INSTRUCTIONS TO FOLLOW: Print the line that contains "The height and width of the screenshot is (540, 720)." and every line that follows it in the data below, ending with the final line; include nothing else.

EXERCISE DATA:
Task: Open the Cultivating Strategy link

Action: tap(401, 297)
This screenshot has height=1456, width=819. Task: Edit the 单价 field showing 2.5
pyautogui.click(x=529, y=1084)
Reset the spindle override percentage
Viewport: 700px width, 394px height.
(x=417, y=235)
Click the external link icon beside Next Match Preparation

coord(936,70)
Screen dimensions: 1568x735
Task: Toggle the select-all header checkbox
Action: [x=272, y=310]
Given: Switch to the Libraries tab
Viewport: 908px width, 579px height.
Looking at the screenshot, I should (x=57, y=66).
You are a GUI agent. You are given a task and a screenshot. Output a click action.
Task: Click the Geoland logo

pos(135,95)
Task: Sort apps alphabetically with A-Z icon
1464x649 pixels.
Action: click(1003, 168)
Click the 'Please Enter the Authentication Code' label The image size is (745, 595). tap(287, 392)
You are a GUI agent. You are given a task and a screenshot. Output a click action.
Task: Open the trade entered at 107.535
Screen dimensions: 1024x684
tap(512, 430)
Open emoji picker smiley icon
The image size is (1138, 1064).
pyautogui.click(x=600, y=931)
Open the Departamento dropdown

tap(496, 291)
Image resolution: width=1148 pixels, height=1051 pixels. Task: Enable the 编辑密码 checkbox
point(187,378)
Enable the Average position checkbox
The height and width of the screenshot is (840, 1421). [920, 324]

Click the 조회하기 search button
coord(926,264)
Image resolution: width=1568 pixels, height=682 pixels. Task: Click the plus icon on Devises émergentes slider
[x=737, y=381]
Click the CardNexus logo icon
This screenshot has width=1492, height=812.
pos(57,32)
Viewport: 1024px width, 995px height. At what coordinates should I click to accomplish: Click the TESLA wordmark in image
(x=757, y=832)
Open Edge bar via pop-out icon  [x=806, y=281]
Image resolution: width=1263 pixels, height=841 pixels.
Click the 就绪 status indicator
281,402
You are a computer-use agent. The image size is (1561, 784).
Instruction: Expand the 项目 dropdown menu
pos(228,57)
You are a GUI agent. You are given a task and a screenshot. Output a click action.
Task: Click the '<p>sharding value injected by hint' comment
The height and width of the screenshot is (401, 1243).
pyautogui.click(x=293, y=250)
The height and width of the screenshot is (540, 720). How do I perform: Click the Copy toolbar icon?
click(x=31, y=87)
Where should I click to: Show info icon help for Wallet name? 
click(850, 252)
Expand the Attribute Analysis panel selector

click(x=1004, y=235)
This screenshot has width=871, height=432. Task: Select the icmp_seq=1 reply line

OUTPUT:
The height and width of the screenshot is (540, 720). How do I perform: Click the Copy toolbar icon?
click(x=31, y=87)
Where should I click to: Show info icon help for Wallet name? 
click(850, 252)
Expand the Attribute Analysis panel selector

click(x=1004, y=235)
This screenshot has width=871, height=432. Task: Select the icmp_seq=1 reply line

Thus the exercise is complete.